Ilana menerima itu dan tersenyum simpul pada wali kelas Salsa. “Terima kasih Ibu. Saya benar-benar berterima kasih karena selama ini telah membantu Salsa. Mulai dari video itu, membantu menyembunyikan identitas Salsa, mengatur ijin Salsa, dan sekarang tentang kepindahan ini. Maaf, saya sudah merepotkan.”
“Tidak usah berlebihan Bu, itu sudah menjadi kewajiban saya sebagai orang tua kedua Salsa di sekolah. Mohon maaf jika belum maksimal, Bu,” kata Bu Alin hormat.

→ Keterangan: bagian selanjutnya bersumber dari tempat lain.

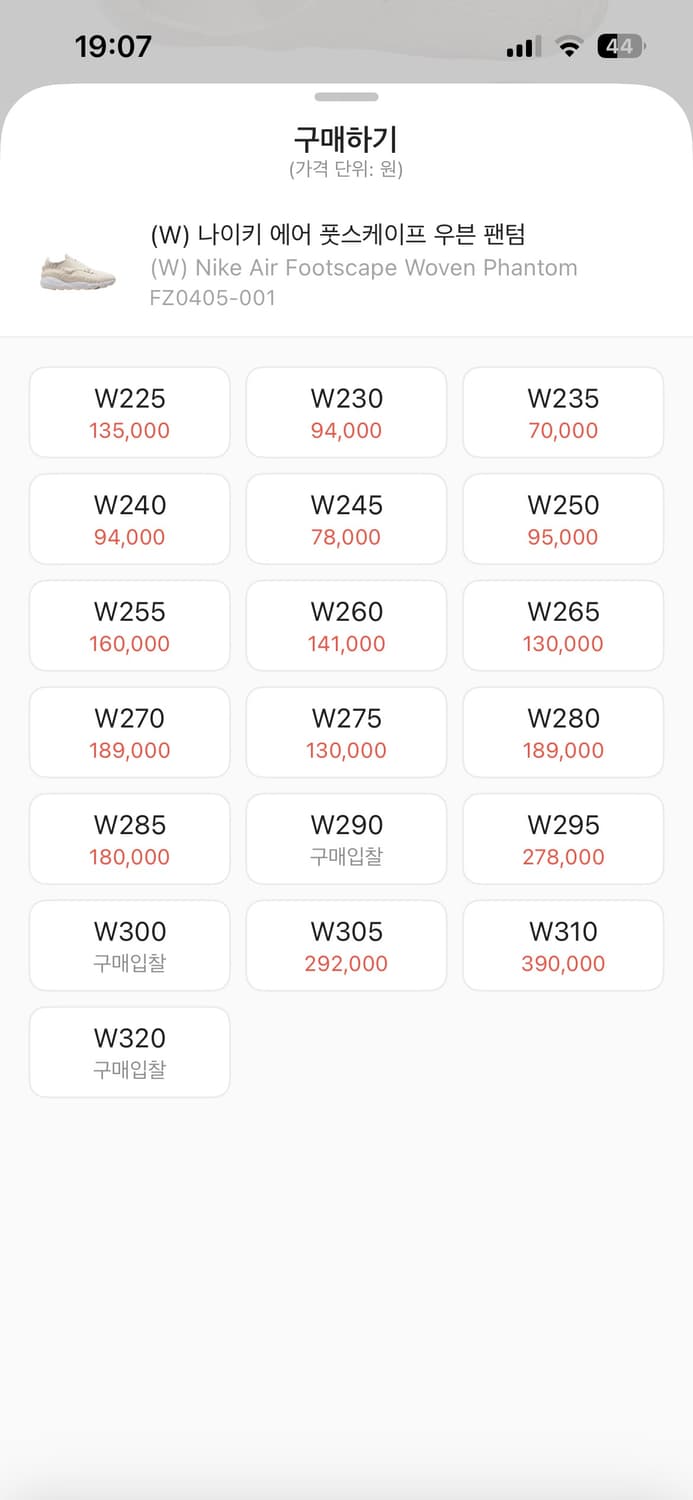Select size W225 priced 135,000
The image size is (693, 1500).
(129, 412)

“Iya Ibu, Alhamdulillah Ibu sudah membantu kami.”
“Sama-sama, Bu, Pak. Semoga Salsa betah di sekolah barunya ya. Saya juga berharap dia bisa mendapatkan teman seperti teman-temannya di sini. Salsa adalah anak yang baik, semua teman-temannya juga sangat baik kepadanya. Apalagi saat kepergian Salsa kemarin, tujuh temannya berkonpromi membuat surat ijin dengan alasan aneh-aneh agar bisa mendapat ijin dari saya dan pihak sekolah.” Bu Alin menjeda ucapannya.

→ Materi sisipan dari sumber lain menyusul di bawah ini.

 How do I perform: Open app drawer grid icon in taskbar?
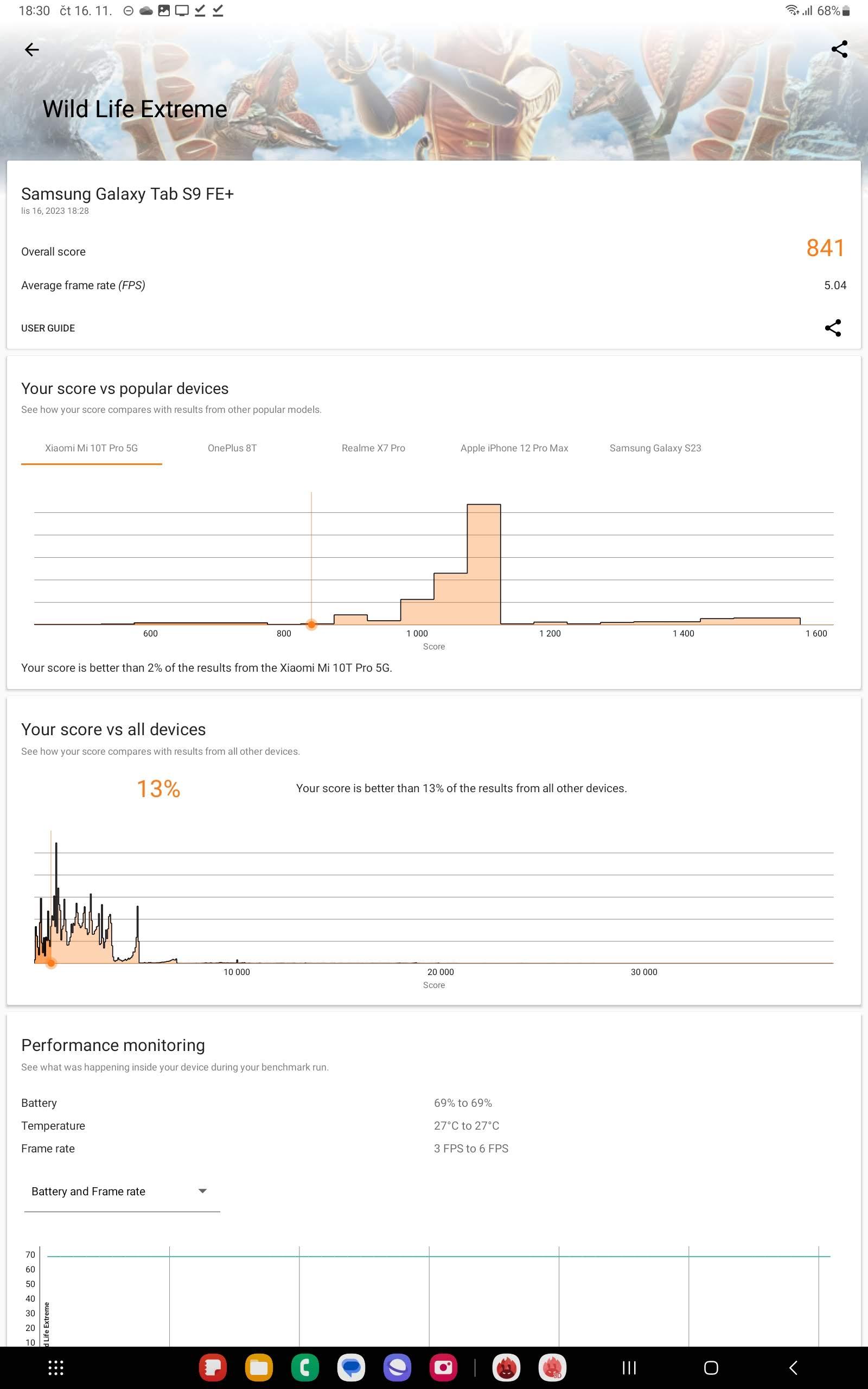coord(56,1368)
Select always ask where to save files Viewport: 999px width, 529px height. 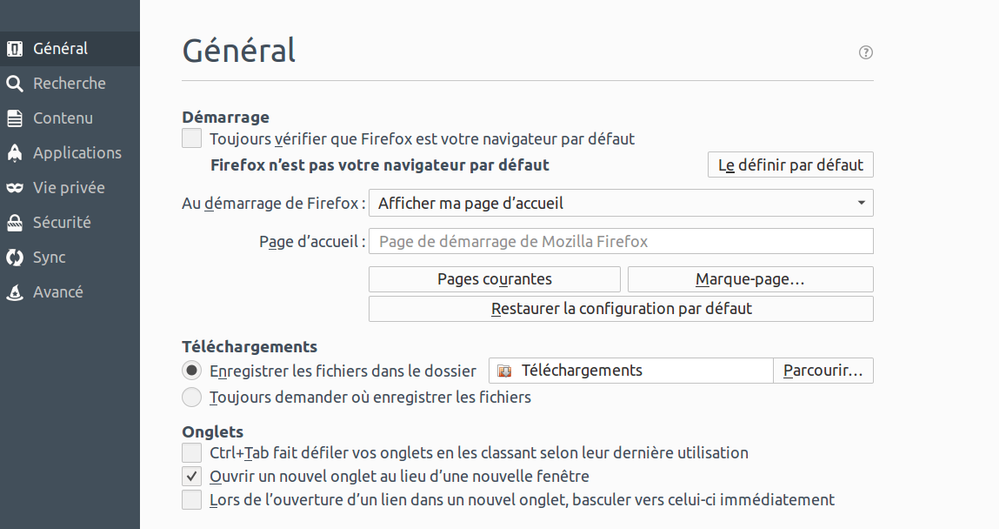click(x=192, y=397)
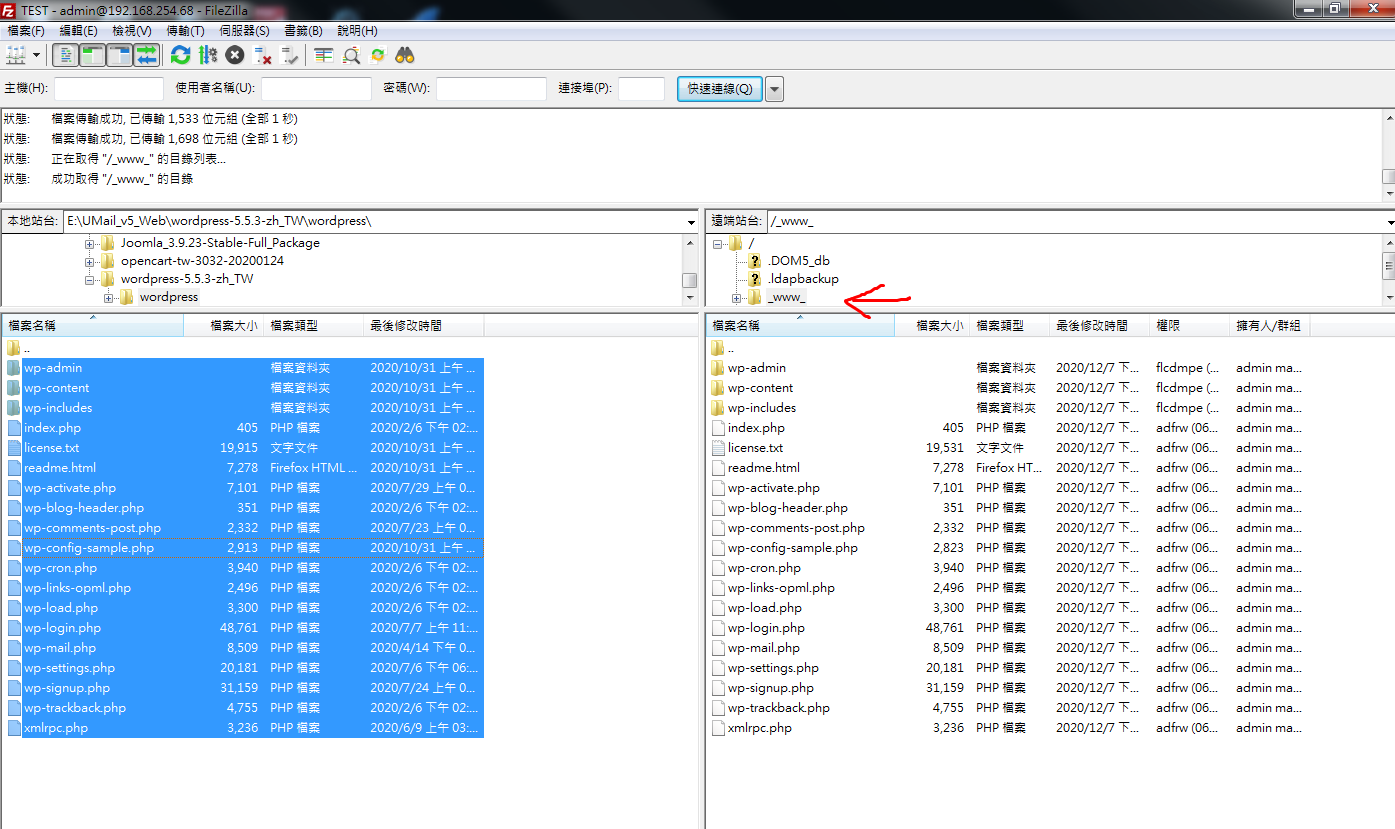Screen dimensions: 1395x829
Task: Click the 主機(H) host input field
Action: tap(108, 89)
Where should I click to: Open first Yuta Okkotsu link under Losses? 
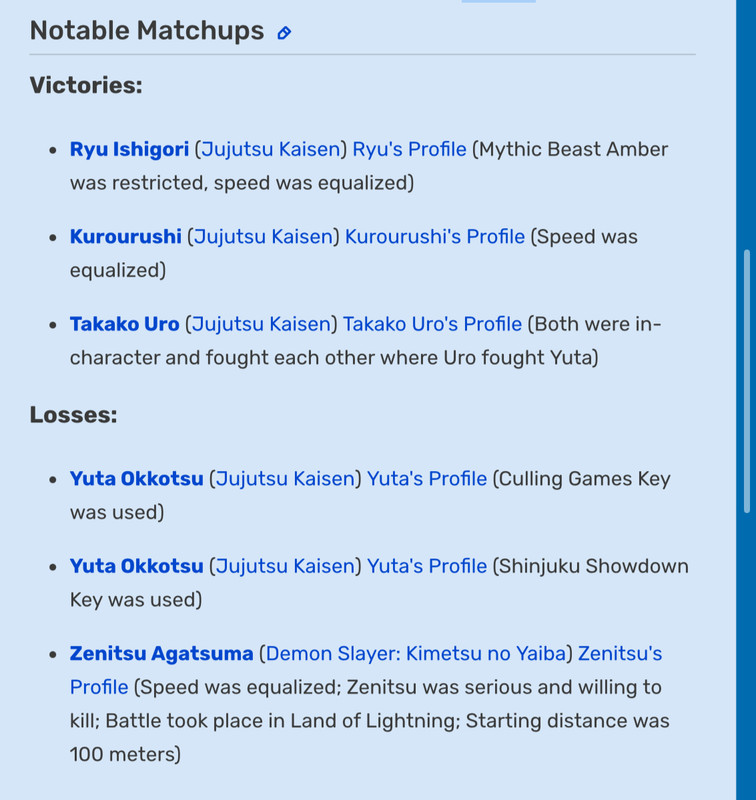point(137,479)
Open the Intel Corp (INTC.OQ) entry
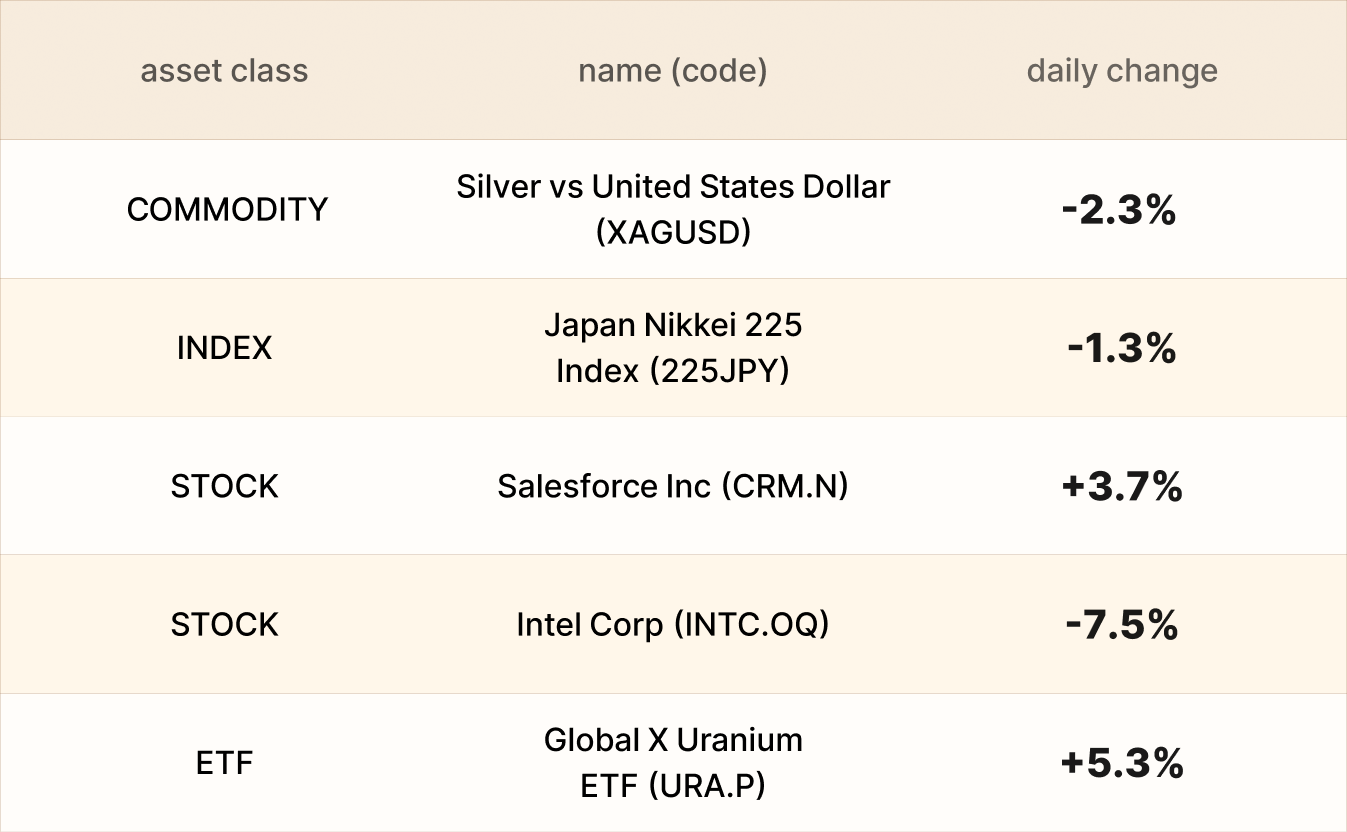 pyautogui.click(x=672, y=625)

“Persahabatan mereka sangat erat. Saling membantu dalam suka dan duka. Ikatan emosi mereka sudah terjalin erat sejak kelas sepuluh. Bagaimanapun sahabat Salsa akan terus menjadi sosok yang berharga di hidupnya. Keberadaan mereka selalu membangkitkan semangat Salsa. Mereka segalanya buat Salsa, Bu, Pak. Saya harap, mereka akan tetap bisa berhubungan walau terpaut jarak yang jauh.” Penjelasan Bu Alin seolah membuka hati kecil orang tua Salsa. Ilana dan Anton sedikit terbuka.

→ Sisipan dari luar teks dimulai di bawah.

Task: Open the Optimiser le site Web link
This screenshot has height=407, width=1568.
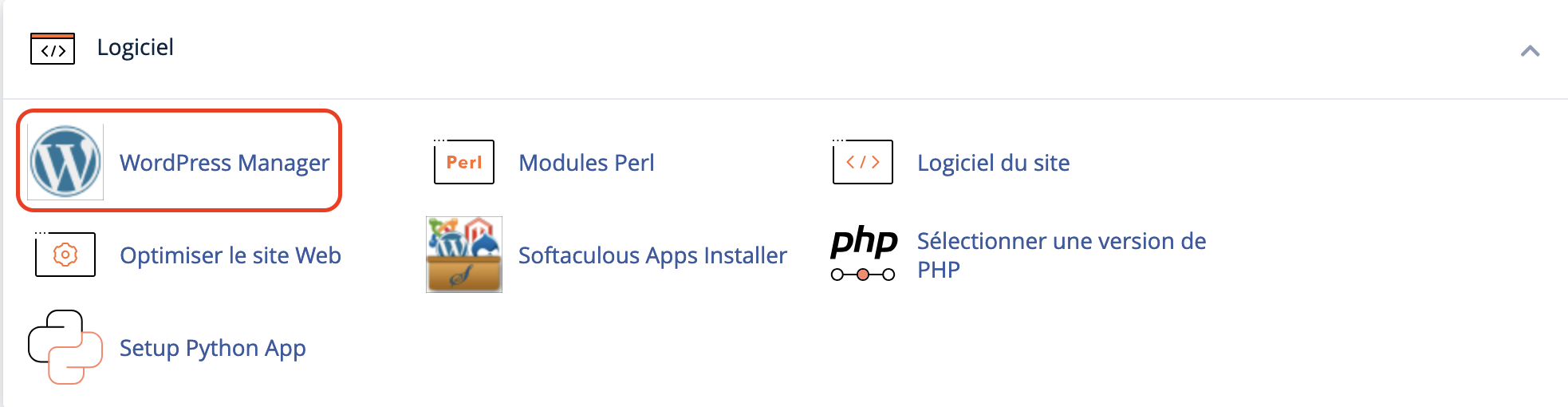Action: pos(230,255)
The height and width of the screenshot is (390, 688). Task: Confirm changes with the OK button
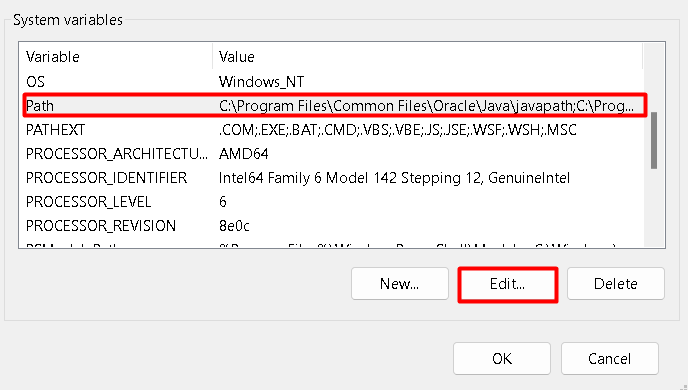pyautogui.click(x=502, y=359)
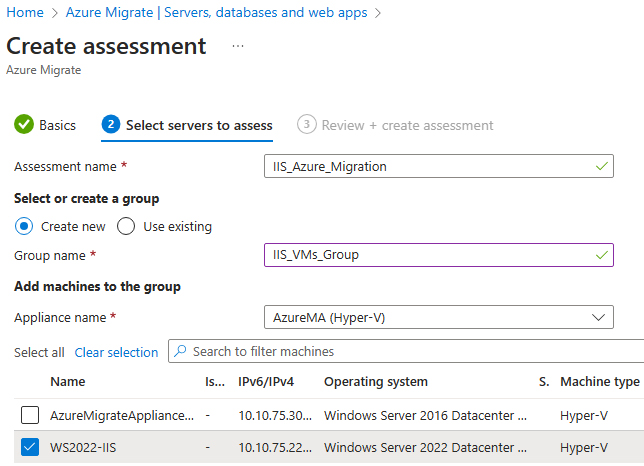Click the green checkmark in Group name field
Viewport: 644px width, 466px height.
click(602, 255)
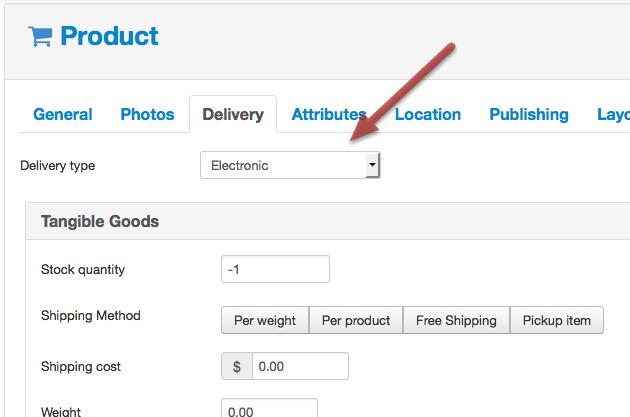Go to the Attributes tab
The height and width of the screenshot is (417, 630).
point(329,114)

“Sekali lagi, terima kasih Ibu. Kalau begitu kami ijin pamit.”
***
Naya dan dua temannya masuk ke kelas untuk mencari Elisa, tapi mereka malah melihat gadis yang dicari-carinya sejak kemarin. Iya, gadis itu Salsa. Dia terlihat mencolok karena memakai baju bebas, bukan seragam sekolah.
Salsa yang melihat Naya langsung menatap gadis itu. Tanpa amarah sama sekali, padahal dia baru saja mendapat cerita tentang fitnahnya dari teman-teman sekelasnya.
Naya mendekat pelan-pelan, diikuti Tika dan Chelsea dengan mangkoknya. “Salsa…” panggil Naya pelan.
“Nay…” Salsa bangkit dari duduknya, teman-teman lainnya memberi jalan.
Tanpa aba-aba, Naya memeluk Salsa erat. Salsa tersenyum senang, ia membalas pelukannya. Mengusap lembut jilbab putih Naya dan menepuk punggungnya pelan.